かなり履きこまれた状態でソールの穴開きをはじめカカト部やつま先にも相当のダメージが見られます。
・・・まずはソールを剥がし分解していきます。

 

また今回はアッパー(靴の上部)に巻いてある【ウェルト】の損傷があり、「しっかり直したい!」とのご依頼で
ウェルトの巻きなおし作業【リウェルト】も行う事となりました。

 

このウェルト部は靴の造りにもよりますが、アッパーとソールを繋ぐ大変重要な部分です。

靴の造りによっては【飾り】の物や【アッパーとソールの境目隠し】として接着のみで造られている物もありますが
今回のようなグッドイヤー製法の場合は上記のように大変意味合いの強い部分で
交換するにも手間や技術が必要になります。(今回のように交換となるとそれだけで¥10500という高額な修理になります。)

またこのウェルト部は靴の雰囲気を醸し出している要素もあり、たかが細巻き革(ゴム)・・・なんて侮ると
交換後はまるで別の靴。なんて事にもなりかねません。

よってある程度ラフに履かれる場合でも、後の修理をお考えならばアッパーに巻かれている【ウェルト】という部分の
減り具合にだけは気を付けていただきたいと思います。

また【靴磨き】をされる際、このウェルト部の汚れも落としその素材に適切なケアしてあげる事を加えると
靴磨きの仕上がりに大きく反映します。

 

リウェルトが無事に行えれば、後は通常のオールソール作業となります。

 

【ウェスタンブーツ・オールソール¥14700~/リウェルト ¥10500】

個人的にはウェスタンブーツが大好きなので、いつもウェスタンブーツを修理していると思う事があります。
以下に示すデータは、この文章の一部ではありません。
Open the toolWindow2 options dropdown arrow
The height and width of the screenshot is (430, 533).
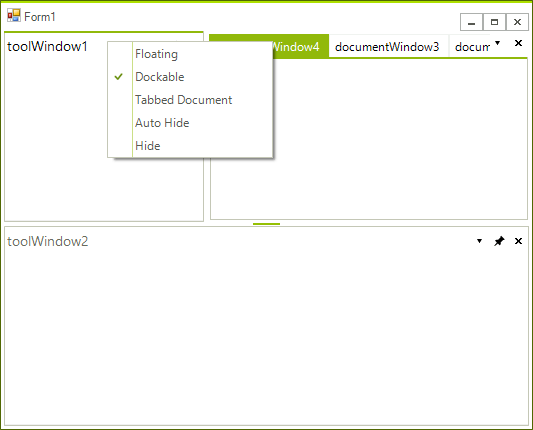(x=479, y=241)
それは、ウェスタンブーツといえども様々なタイプの物がありますが、
今回のブーツのようなシルエット(つま先トガリ・ウェストシボリ・ヒール高くシボリ形状)の物
いわゆる【ドレスタイプ】の紳士用ウェスタンブーツは【男のハイヒール】だなぁ。という事です。

私は大いにその部分に魅かれたのだと思います。